━━━━━ Source data ━━━━━
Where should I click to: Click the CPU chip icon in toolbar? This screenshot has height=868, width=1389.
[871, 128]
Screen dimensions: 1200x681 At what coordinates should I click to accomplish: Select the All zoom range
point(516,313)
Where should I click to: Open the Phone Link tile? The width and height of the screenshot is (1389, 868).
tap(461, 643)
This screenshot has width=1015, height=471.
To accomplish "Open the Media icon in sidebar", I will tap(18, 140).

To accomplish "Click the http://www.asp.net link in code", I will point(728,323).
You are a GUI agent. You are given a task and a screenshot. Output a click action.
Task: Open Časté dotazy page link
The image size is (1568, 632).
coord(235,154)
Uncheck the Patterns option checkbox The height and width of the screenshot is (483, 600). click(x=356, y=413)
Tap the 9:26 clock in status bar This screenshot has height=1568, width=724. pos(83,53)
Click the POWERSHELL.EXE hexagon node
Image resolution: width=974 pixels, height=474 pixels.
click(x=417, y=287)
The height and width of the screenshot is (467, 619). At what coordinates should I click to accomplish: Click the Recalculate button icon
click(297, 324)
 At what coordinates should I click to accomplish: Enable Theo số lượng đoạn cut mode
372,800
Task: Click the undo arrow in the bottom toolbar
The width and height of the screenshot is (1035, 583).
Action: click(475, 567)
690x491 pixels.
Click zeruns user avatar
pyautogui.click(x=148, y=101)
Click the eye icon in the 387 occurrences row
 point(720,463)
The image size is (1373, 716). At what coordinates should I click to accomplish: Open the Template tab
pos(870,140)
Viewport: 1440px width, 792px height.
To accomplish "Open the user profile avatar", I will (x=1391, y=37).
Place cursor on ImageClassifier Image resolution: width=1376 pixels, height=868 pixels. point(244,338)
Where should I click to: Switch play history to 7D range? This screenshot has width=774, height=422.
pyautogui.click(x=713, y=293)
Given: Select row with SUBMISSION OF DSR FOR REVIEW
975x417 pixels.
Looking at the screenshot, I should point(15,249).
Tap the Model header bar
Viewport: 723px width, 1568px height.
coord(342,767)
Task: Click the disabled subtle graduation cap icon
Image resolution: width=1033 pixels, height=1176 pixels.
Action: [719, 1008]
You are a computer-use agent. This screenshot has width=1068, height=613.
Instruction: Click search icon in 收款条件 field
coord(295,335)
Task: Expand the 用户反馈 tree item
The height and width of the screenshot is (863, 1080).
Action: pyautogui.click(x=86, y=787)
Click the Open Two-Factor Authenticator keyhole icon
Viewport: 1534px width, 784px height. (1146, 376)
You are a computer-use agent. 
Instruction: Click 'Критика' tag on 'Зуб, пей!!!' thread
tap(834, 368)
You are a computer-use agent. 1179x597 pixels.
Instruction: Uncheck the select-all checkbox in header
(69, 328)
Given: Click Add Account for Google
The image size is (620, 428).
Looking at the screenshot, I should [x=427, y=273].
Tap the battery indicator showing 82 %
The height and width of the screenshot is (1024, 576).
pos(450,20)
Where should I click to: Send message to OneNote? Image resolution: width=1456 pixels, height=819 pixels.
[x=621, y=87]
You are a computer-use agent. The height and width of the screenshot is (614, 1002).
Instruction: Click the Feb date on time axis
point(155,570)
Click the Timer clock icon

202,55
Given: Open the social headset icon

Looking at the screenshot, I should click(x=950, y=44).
━━━━━
**What this task involves:**
Only the lines containing "agent" are needed; pull them out of the listing.

**Solution:**
You are a GUI agent. You are given a task and a screenshot. Output a click action.
You are a computer-use agent. This screenshot has width=1068, height=613.
You are a computer-use agent. 
You are a computer-use agent. 1179x597 pixels.
You are a computer-use agent. The height and width of the screenshot is (614, 1002).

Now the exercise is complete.